◆ **Reading text**
#####

I vaguelly recall seeing that error before but can't quite remember what it was about. I think you are running with a different version of allegro than you compiled with. Did you install Allegro yourself? If you run these two commands what do you see?

$ ls /usr/lib/liballeg*
and
$ ls /usr/local/lib/liballeg*

Peter Wang
Member #23
April 2000

You will get this error if you have a program compiled with 4.2.1, run against a 4.2.0 library. Probably you have 4.2.0 installed on your system. Run "ldd exhello" to see which library exhello is picking up.

Craig Harrison
Member #5,255
November 2004
avatar

Ah, ok, I had two versions installed. I did one with yum and one manually.

I uninstalled the yum 4.2.0 one and now just have 4.2.1 installed.

Now when I go to run exhello (NOT as root ;)):

./exhello: error while loading shared libraries: liballeg.so.4.2: cannot open shared object file: No such file or directory

here is this:

[Craig@localhost ~]$ ls /usr/lib/liballeg*
ls: /usr/lib/liballeg*: No such file or directory

[Craig@localhost ~]$ ls /usr/local/lib/liballeg*
/usr/local/lib/liballeg-4.2.1.so  /usr/local/lib/liballeg_unsharable.a
/usr/local/lib/liballeg.so.4.2

it looks to me like the file is there... is it looking in the wrong place?

#####

◆ **Exercise instructions**
Pick up the forum thread above about the Allegro shared library error and continue it from its last line.

◆ **Supplied data**
#####

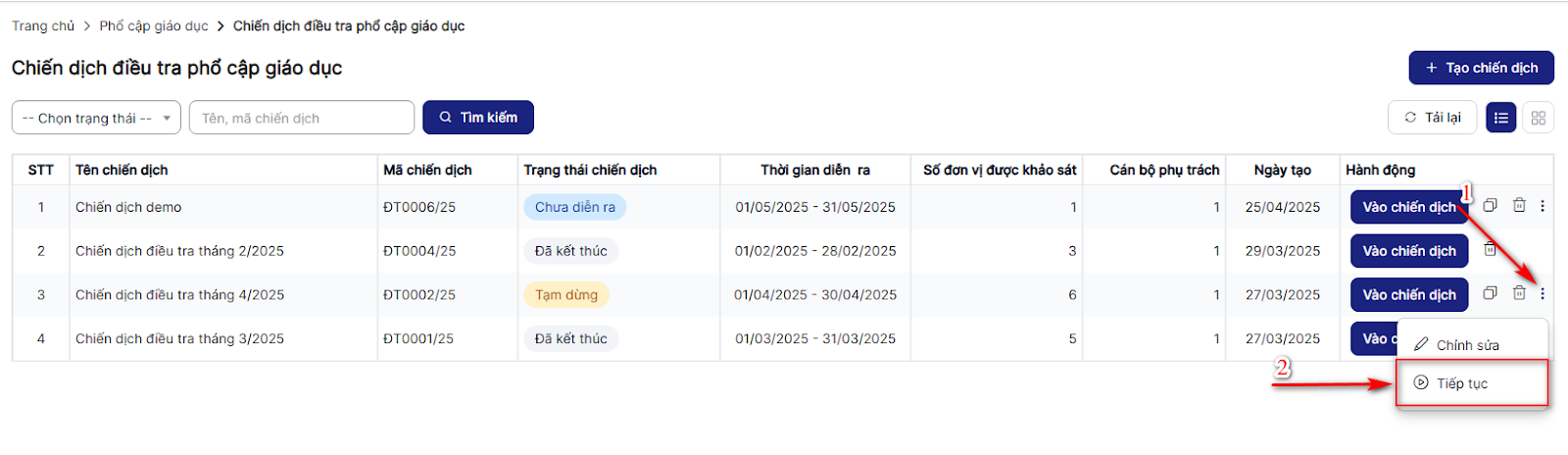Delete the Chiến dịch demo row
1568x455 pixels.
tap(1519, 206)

#####

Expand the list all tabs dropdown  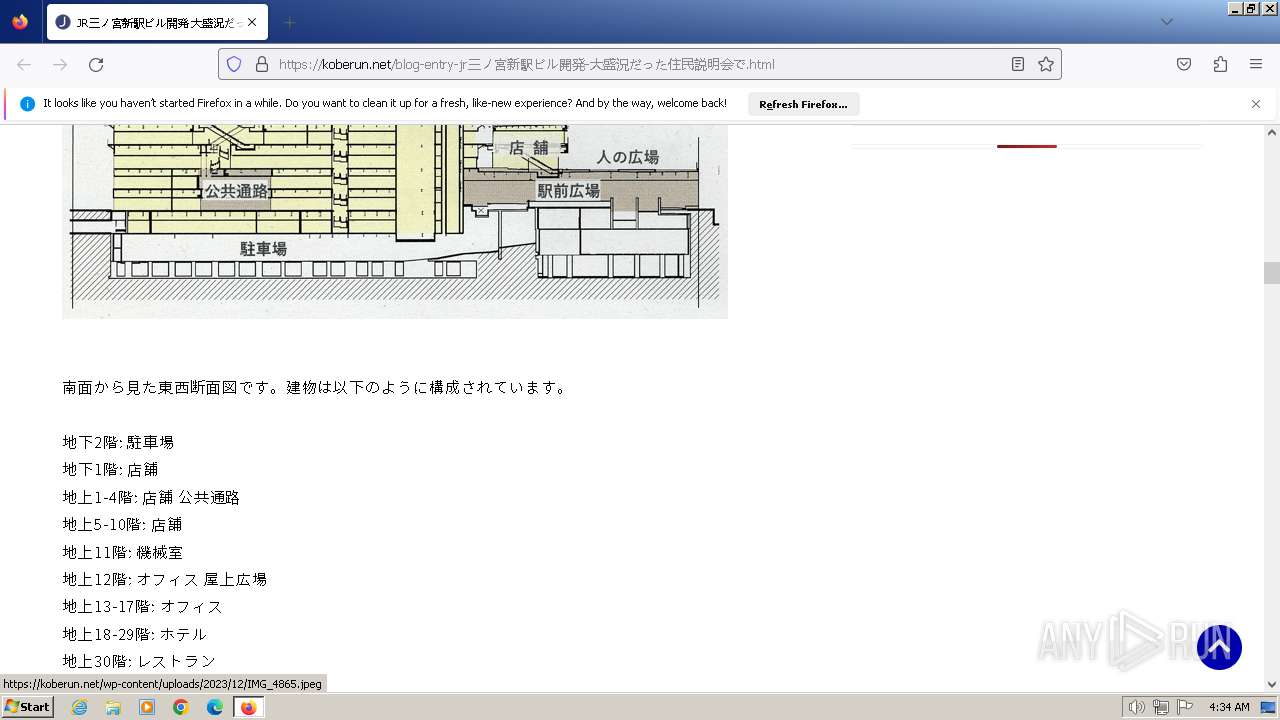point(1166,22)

#####

◆ **Task answer**
kazzmir
Member #1,786
December 2001
avatar

In your .bashrc add a line like this

$ vi ~/.bashrc
export LD_LIBRARY_PATH=$LD_LIBRARY_PATH:/usr/local/lib

Replace vi with your favorite editor, like nano or pico. Someone is going to come along and say you can edit /etc/ld.so.conf but I think this is less noob friendly.

After adding that line to your bashrc restart the terminal program and run exhello.

What this does is add /usr/local/lib to the list of directories linux looks in when it goes to run a program. Since allegro is a shared library it is loaded at runtime. LD_LIBRARY_PATH is one way to tell the run-time system where things are located.

Craig Harrison
Member #5,255
November 2004
avatar

It works! Thanks a bunch!

Is there any way to do it so that other people I give the programs to don't have to do this? Something like in Windows giving them the dll with the program?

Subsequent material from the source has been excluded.